Influence of axial loads on the behavior of lightweight precast shear wall joints under cyclic loading
摘要
Lightweight precast shear walls with advanced connection mechanisms offer promising solutions for sustainable and resilient construction. This study evaluates the seismic performance of lightweight Dual Connection Shear Wall systems (DCSWs) incorporating hybrid coupler mechanisms, combining full-grouted vertical anchorage with horizontally oriented threaded continuity. The lightweight concrete matrix utilized 40% areca nut shell aggregate replacement and 1% jute fiber reinforcement, reducing self-weight while enhancing crack-bridging capacity. Experimental cyclic loading tests under varying axial load ratios (0.01–0·04Agfck) demonstrated that axial load significantly influences strength, ductility, energy dissipation, and stiffness degradation. At 0·03Agfck, the wall exhibited optimal seismic behavior with a peak load of 90.46 kN, ductility of 8.6, and cumulative energy dissipation of 92.72 kN-mm, characterized by fuller hysteresis loops and uniform crack distribution.

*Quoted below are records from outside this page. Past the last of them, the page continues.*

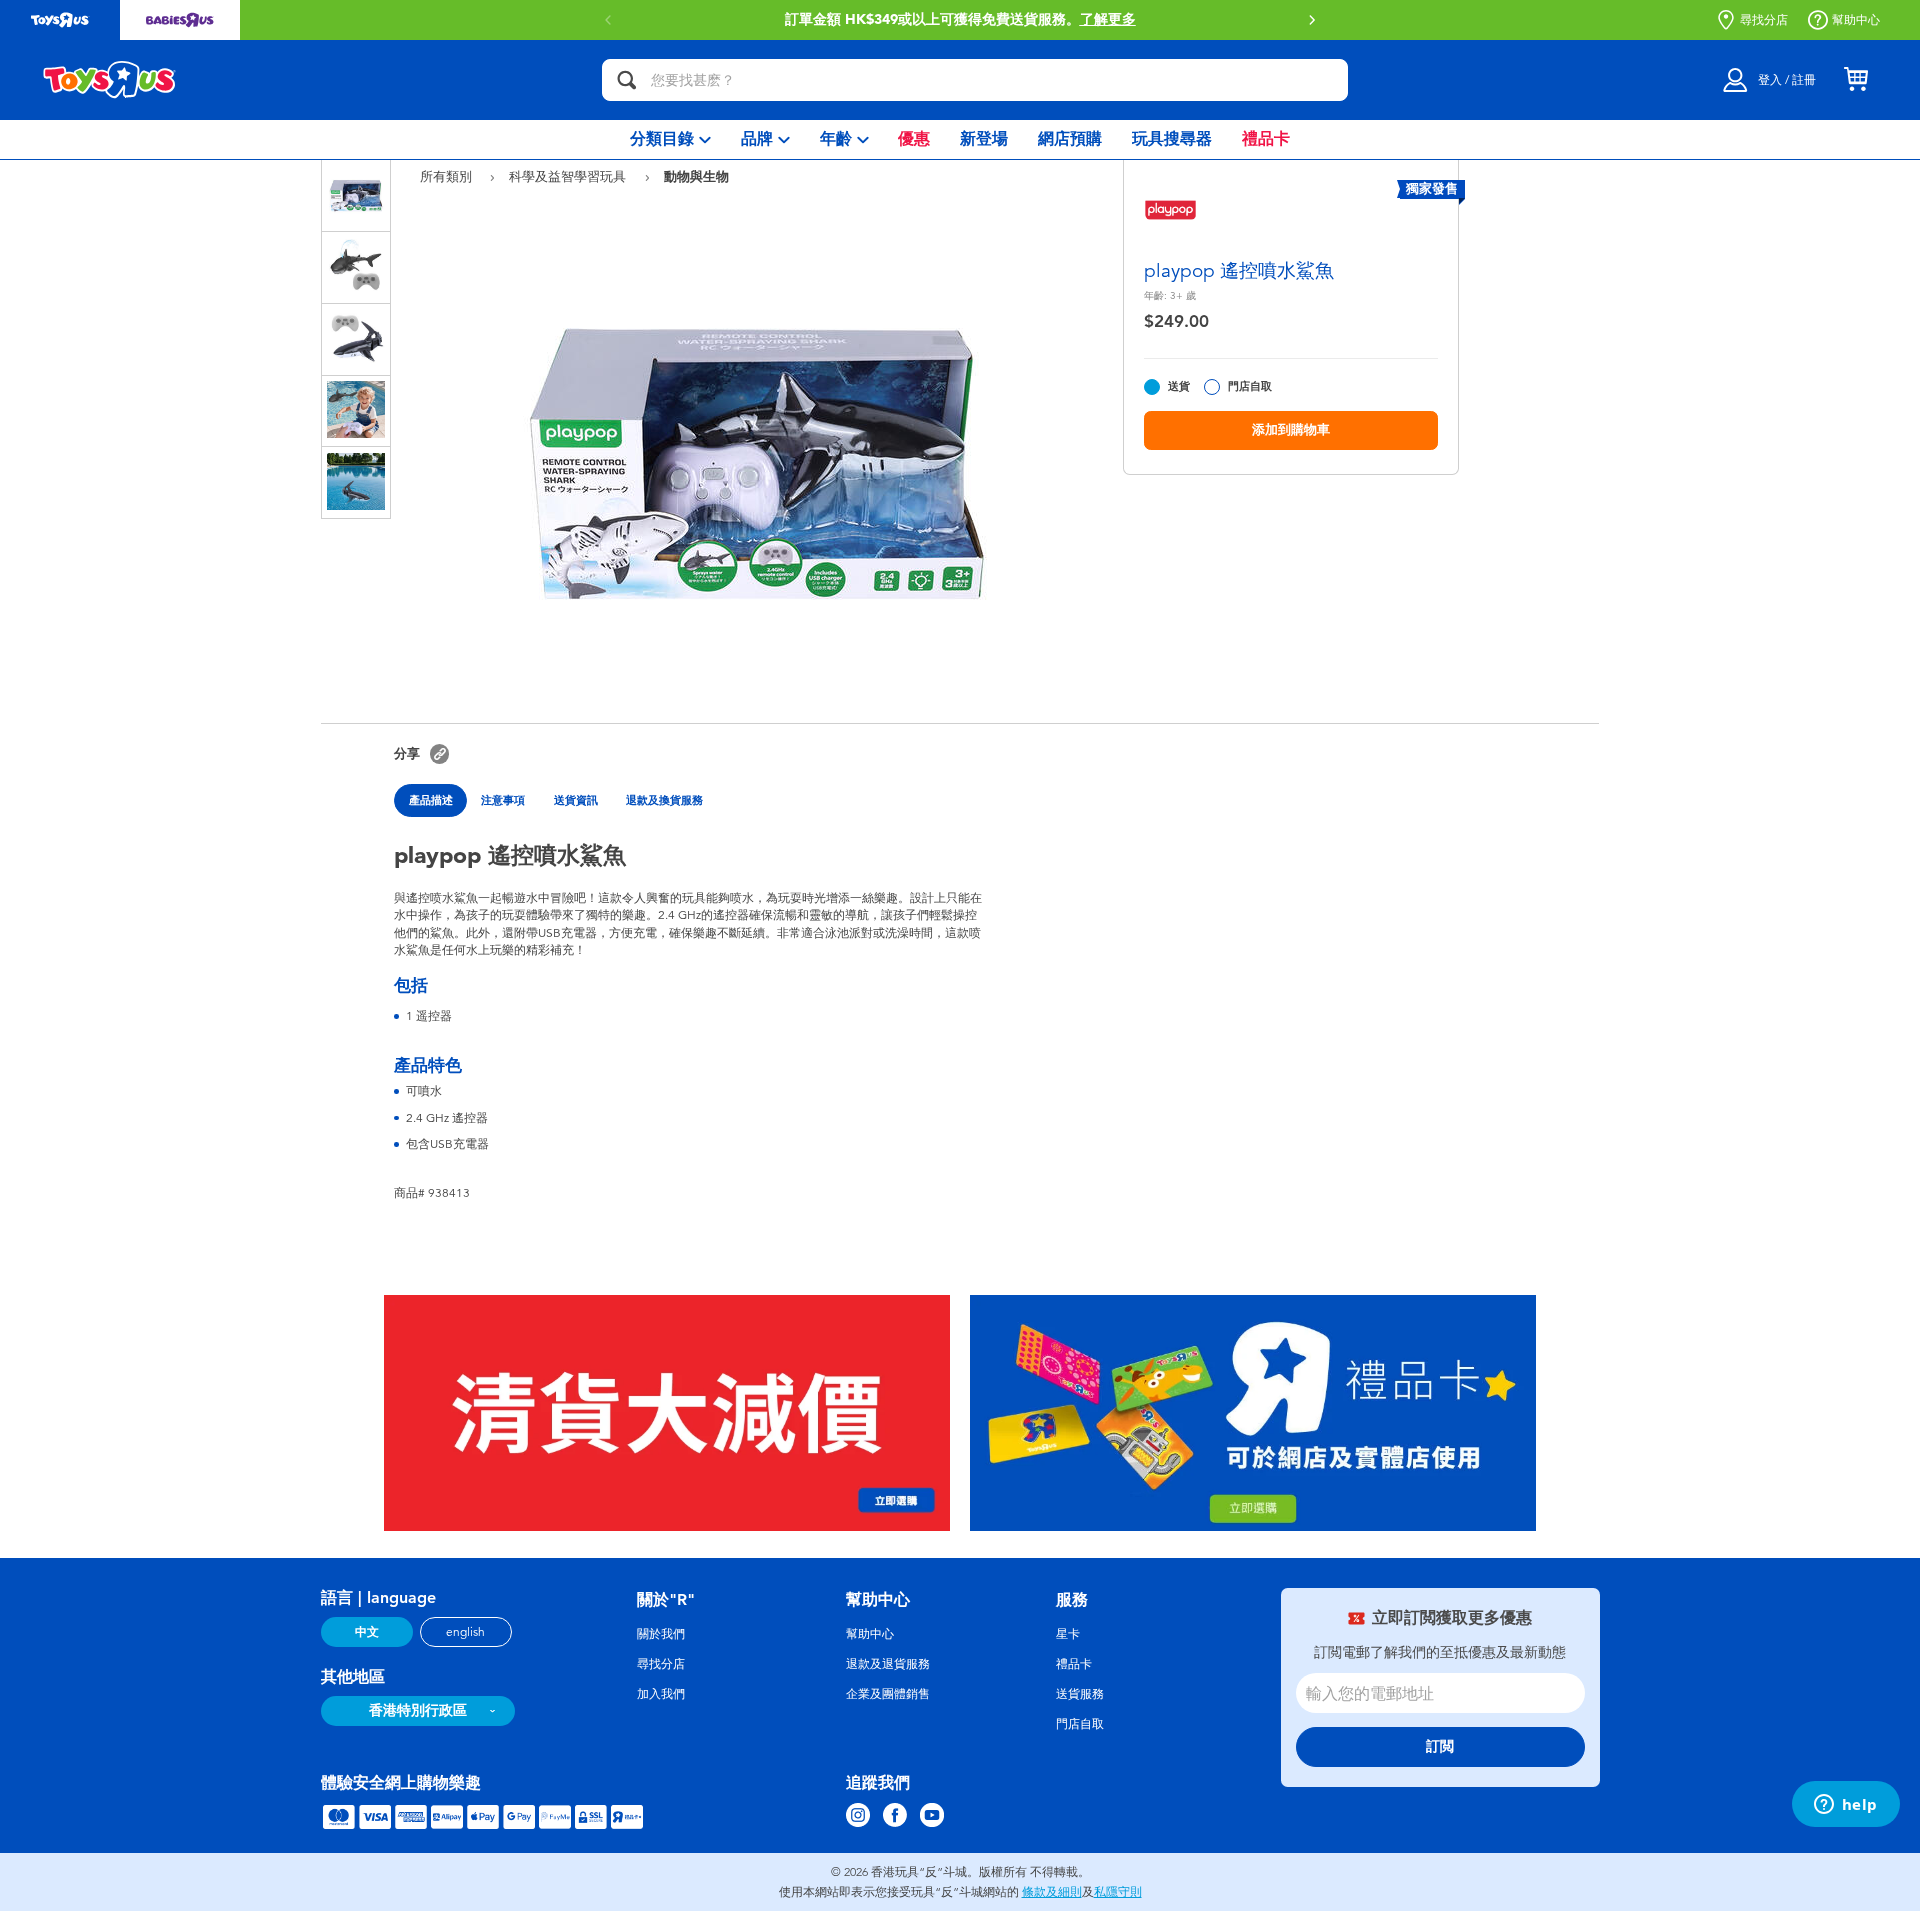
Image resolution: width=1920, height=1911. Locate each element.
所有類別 (448, 176)
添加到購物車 (1291, 429)
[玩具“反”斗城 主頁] (110, 80)
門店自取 (1250, 386)
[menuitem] (670, 139)
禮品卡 (1074, 1664)
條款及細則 (1052, 1892)
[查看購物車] (1856, 80)
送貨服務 (1080, 1694)
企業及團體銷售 (888, 1694)
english (465, 1632)
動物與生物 (696, 176)
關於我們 (661, 1634)
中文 (367, 1632)
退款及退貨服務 (888, 1664)
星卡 (1068, 1634)
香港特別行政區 (418, 1710)
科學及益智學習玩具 (569, 176)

Higher axial compression at 0·04Agfck increased peak load to 100.95 kN but reduced ductility to 8.52 and energy dissipation to 71.02 kN-mm, highlighting the trade-off between strength gain and brittle failure risk. Strain measurements indicated that full-grouted couplers at the base sustained peak strains of 0.0017–0.0018, ensuring anchorage continuity, while horizontal threaded couplers reached 0.0013–0.0015, enabling effective stress transfer and controlled deformability.